So I have a few cable TV questions that mebbe I should know but don’t…
I could call Shaw but don’t want to…
So I’ll bother all of you with my queries:
I’m on Shaw…
I have a digital box for one TV…
I have another TV that is also connected to Shaw but has no digital box…
It is a newer TV with a digital tuner…
Should I be able to get some (very limited I would expect) local channels on the cable directly without a digital box?
I thought I could previously (well after they went all digital) but it doesn’t seem to work now…
Since I don’t want to get a another digital box (if it’s needed) has anyone had luck user a antenna to receive local digital signals and how well does it work (I’m in East Van with decent line of sight to the mountains)…
Afaik, the digital tv boxen are descramblers, and I recall something about them also acting as terminals, so they might even be restrictive in terms of “network access”. Not completely sure on the latter.
Using an antenna for OTA transmissions is both free and awesome quality… full 1080p and no compression artifacts. Not only will you get Global, City, Chek, CBC, CTV, CTVtwo etc but also several USA channels too.
Next problem is the PVR… but thats a separate discussion.
Yeah, most digital cable is encrypted and the box needs to negotiate keys (and verify your subscription) with the headend. I believe in the USA some basic channels are mandated to be sent in the clear the same way they would be OTA, but that’s not the case in Canada, they’re all encrypted.
I built a very simple fractal antenna and stuck it near my window on the ground floor in East Van. Not great line of sight through the buildings across the street, but I can still get CBC, Global and City with some fiddling with the antenna. If you have a proper LoS it should be easy to at least get the local stations.
For local reception I use a homemade version of one of these mounted on a clear plastic page protector. It is hangingin my living room window and I get excellent HD video quality with all of the local stations.
Played with this a few years ago, my line of site in East Van was/is only so
so, but it seemed to work reasonably well. A couple of attennas I picked up
at XSCargo on Broadway, one powered, one not, gave a few decent channels and
a few that were unwatchable.
Surprisingly using the powered antenna on the other side of the house with
zero line of sight also worked. This was when I still had one of my mythtv
machines around, given how long I’ve had the Shaw Gateway system that’s got
to be around 4 years ago now…
Now that you’d brought it up, might have to play with that again
I made mine with self-adhesive copper foil (with conductive adhesive) mounted on a plastic page protector. I got the balun from the dollar store. If you can’t find copper foil with conductive adhesive, just use regular self-adhesive copper foil and put a drop of solder on the joints. You can get the copper foil from a stained glass supplier such as Kona Glass on Knight Street.

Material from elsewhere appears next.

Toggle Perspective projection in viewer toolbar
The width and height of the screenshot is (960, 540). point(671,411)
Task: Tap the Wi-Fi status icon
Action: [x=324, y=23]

The green tape is just to tape one edge to the window to try and reorient it to a better angle. Ideally, where I am located, the flat face should be oriented North-South but my window points East. Nevertheless I still get stellar reception for the local channels. Not so great for the US channels because of the orientation. When oriented N-S I get KVOS and KCTS pretty good.
Best I remember, shaw uses QAM instead of ATSC over their cable lines. QAM has the ability to encrypt the channels, using strong encryption, not the old cable scrambler stuff. which to my knowledge was beatable by just mixing a known signal back in or something
So IF your TV can decode QAM (check manual) you SHOULD be able to pick up local broadcast channels encrypted. I seem to remember there was a regulation saying that the companies needed to broadcast those free, but that many companies didn’t give a shit and encrypted them anyway.
I can vouch for ATSC OTA though. I used to pick up a good number of channels, including a hilarious spanish channel from the states, with a roof mounted amplified antenna I got off of monoprice.com. It did vary a lot based on direction, so I do wish I had a more complex array being mixed together feeding the TV, which is something I might look into for my current location (got a TV yesterday) (Checking, I see mine supports “ATSC, NTSC-M, 64 & 256 QAM”)
I put two Lee Valley units in series, and from my 3rd story apartment, located down the slope in Marpole, and facing South, I pick up 15 channels. Each of which getting interrupted every time a @#$%?&* airplane approaches from the East, or climb toward the East! Only two TV shows worth watching out of the whole lot’s programming. But HD is neat.